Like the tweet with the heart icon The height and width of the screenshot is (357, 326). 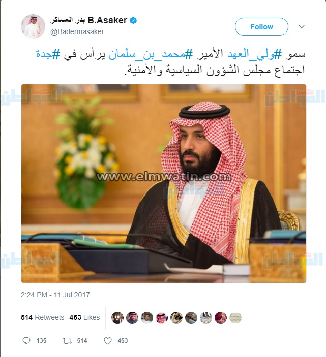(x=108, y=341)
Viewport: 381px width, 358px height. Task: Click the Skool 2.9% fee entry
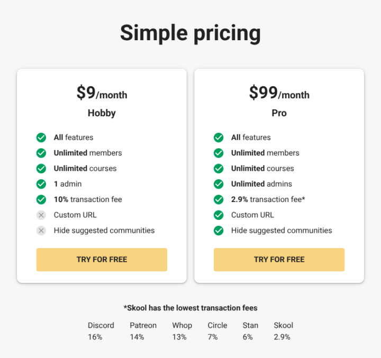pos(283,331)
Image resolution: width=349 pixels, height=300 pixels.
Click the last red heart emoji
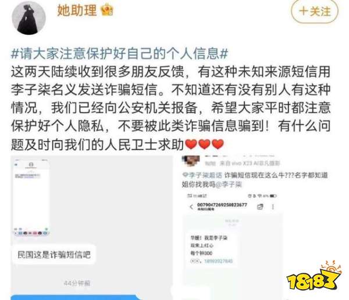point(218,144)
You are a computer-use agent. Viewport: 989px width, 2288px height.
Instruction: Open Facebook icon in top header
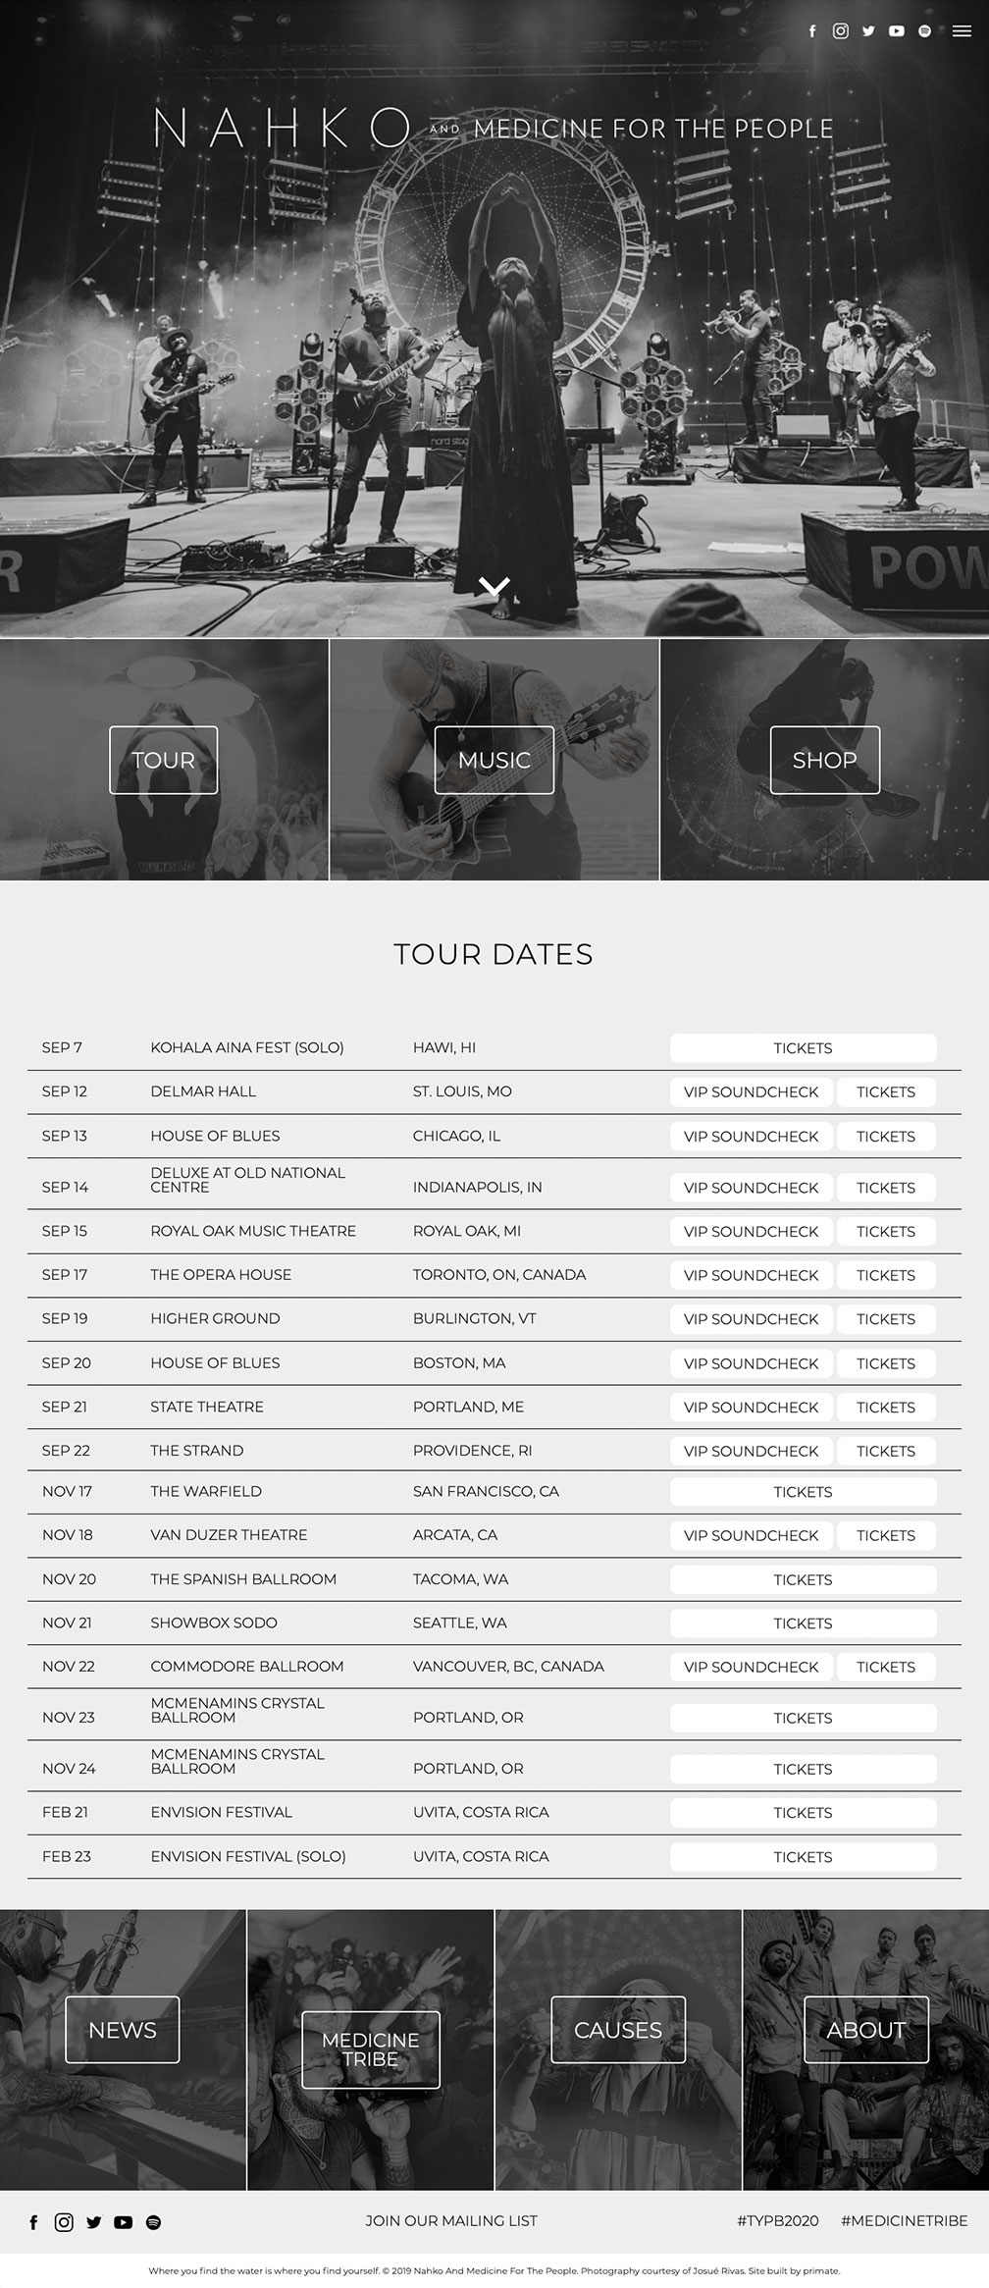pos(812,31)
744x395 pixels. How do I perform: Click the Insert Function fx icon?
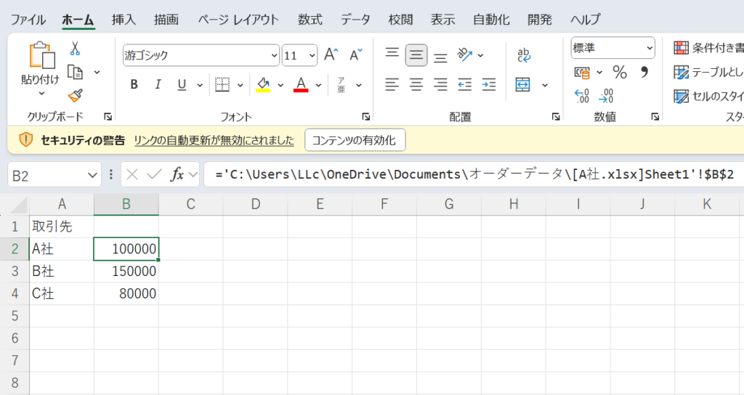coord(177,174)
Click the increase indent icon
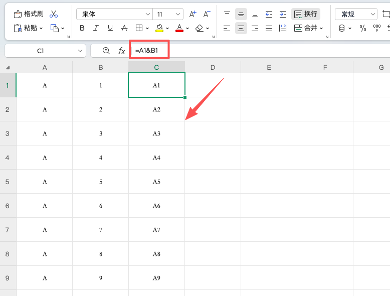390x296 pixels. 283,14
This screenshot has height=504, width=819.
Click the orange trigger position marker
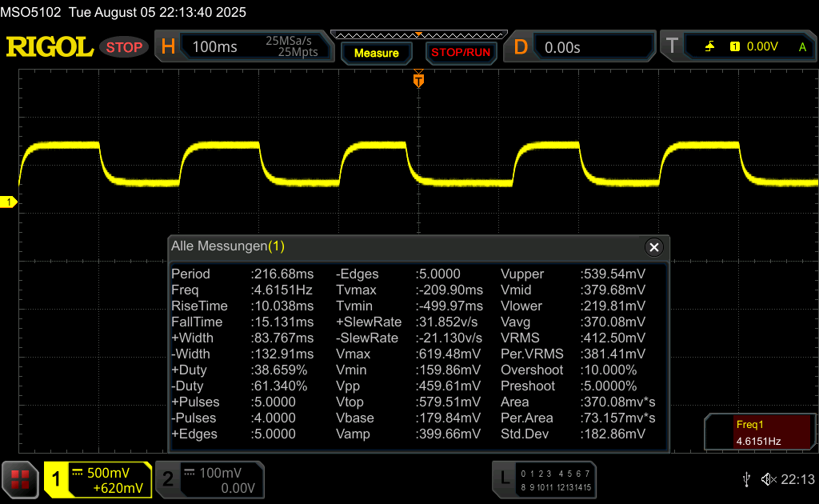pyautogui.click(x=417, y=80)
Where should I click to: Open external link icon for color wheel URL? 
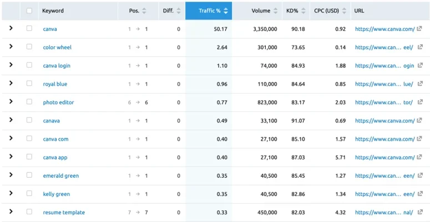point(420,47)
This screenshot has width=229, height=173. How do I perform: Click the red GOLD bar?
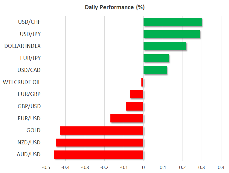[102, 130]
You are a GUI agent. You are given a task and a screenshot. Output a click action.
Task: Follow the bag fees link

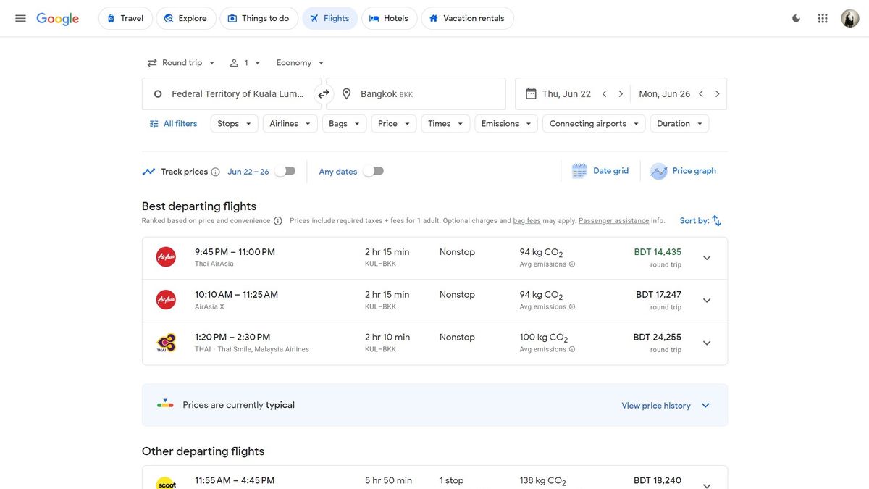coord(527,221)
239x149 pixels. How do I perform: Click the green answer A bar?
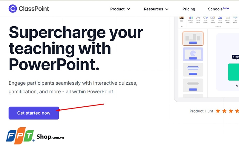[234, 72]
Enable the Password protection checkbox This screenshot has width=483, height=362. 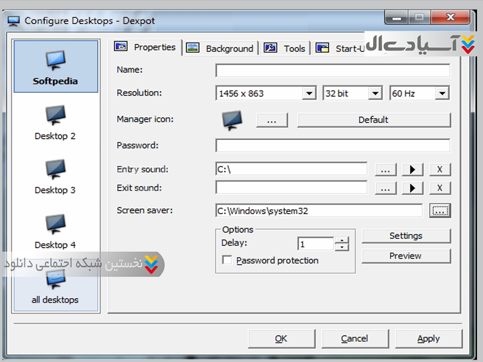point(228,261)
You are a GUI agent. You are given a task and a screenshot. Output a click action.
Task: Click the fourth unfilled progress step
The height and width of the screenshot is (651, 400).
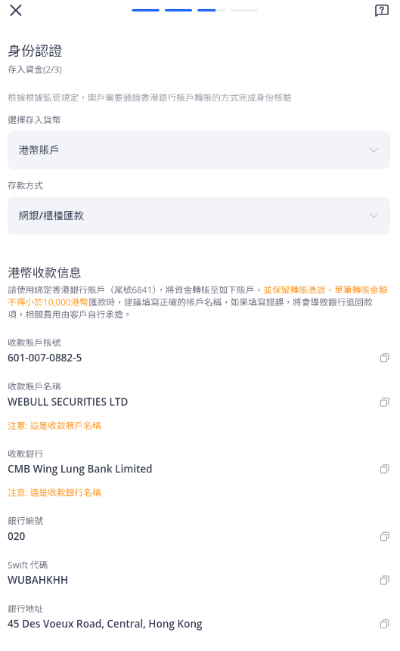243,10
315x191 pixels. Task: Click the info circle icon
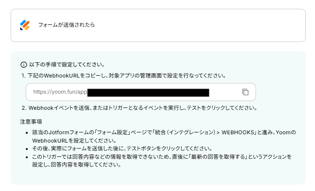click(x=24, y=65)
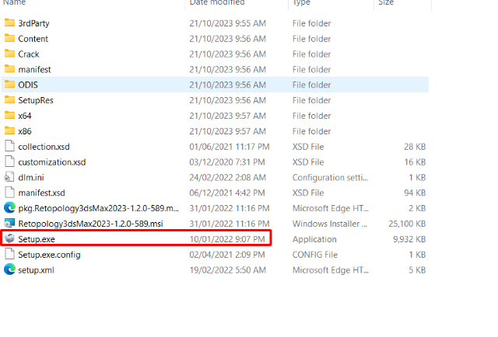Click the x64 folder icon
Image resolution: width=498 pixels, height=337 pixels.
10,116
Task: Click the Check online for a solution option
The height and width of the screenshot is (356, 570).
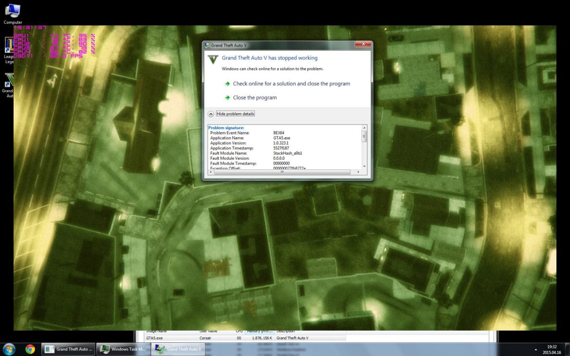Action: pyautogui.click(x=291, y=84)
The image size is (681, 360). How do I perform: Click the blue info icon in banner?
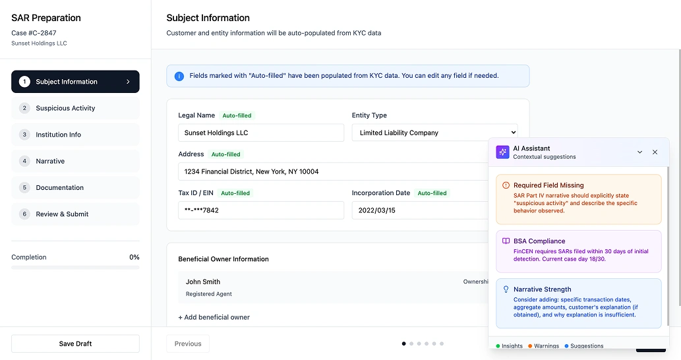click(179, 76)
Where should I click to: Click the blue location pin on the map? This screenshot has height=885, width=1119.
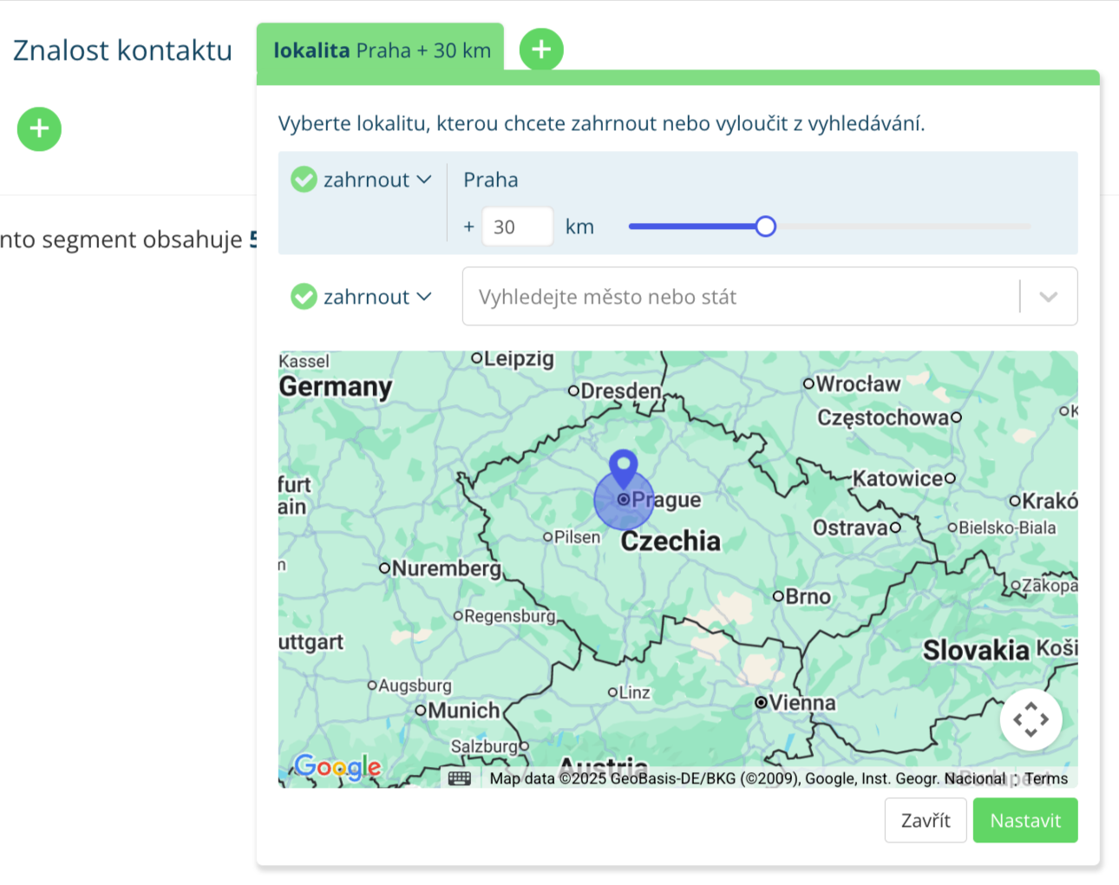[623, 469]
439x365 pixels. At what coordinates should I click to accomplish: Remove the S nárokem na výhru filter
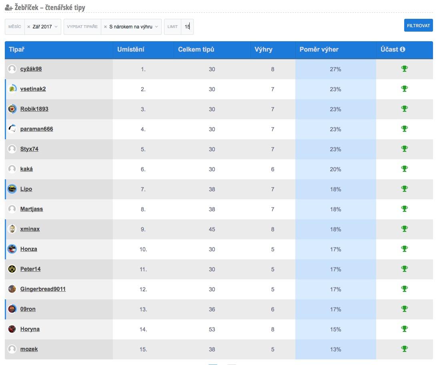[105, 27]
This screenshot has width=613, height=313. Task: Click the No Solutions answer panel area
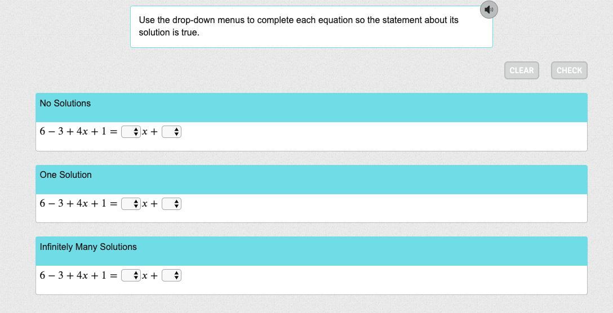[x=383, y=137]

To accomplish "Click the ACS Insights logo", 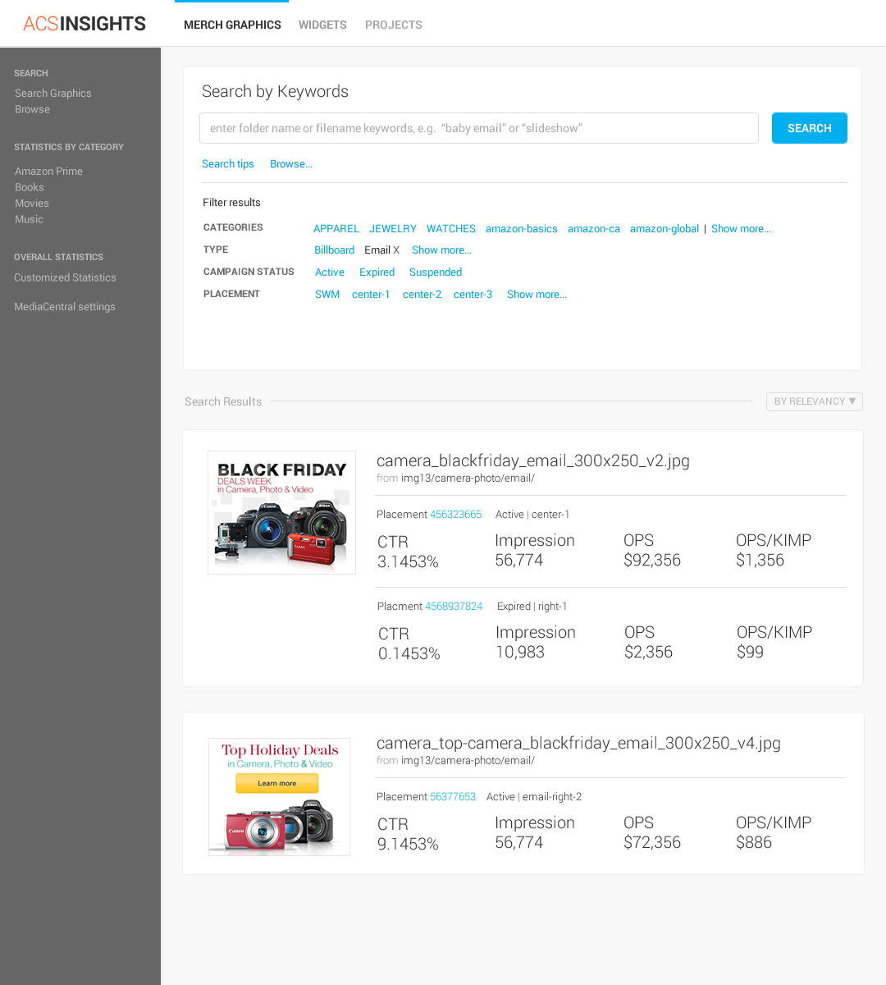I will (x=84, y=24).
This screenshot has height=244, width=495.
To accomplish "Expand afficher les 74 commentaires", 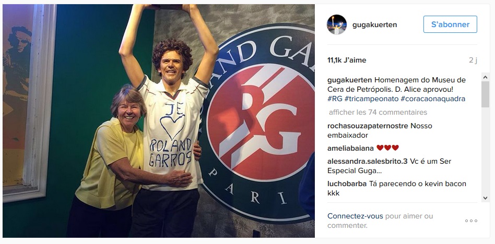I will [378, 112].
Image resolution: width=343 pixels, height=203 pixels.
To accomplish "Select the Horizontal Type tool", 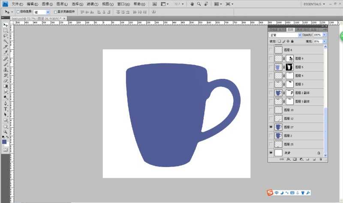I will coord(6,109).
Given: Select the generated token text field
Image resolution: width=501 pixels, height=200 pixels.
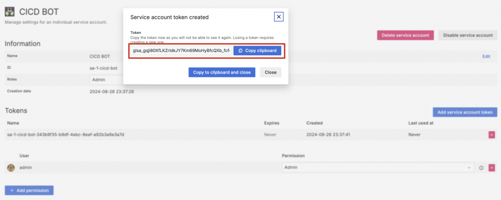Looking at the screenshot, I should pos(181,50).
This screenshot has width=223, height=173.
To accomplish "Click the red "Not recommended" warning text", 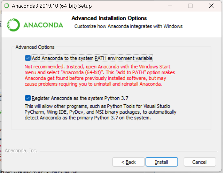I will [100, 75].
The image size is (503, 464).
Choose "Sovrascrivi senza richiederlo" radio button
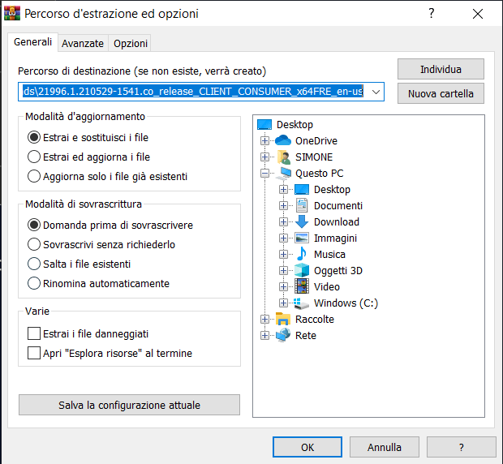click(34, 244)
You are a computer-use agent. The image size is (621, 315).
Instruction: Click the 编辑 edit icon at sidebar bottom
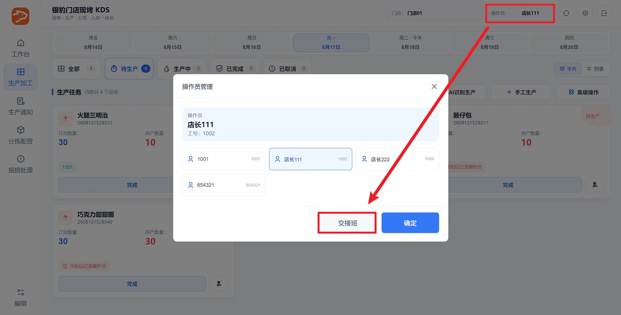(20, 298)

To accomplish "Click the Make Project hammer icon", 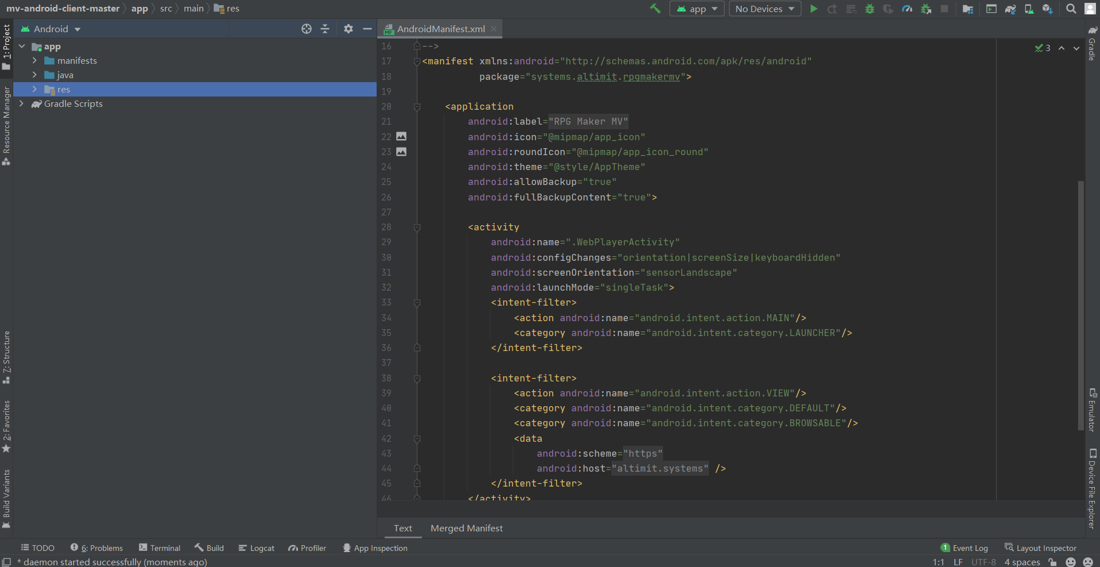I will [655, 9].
####################
> [Try it] Working from the entries above, filter out every line that lacks "computer" and copy what remains.

> [Output for this exercise]
You are a computer-use agent. Viewport: 989px width, 2288px height.
You are a computer-use agent. The image size is (621, 315).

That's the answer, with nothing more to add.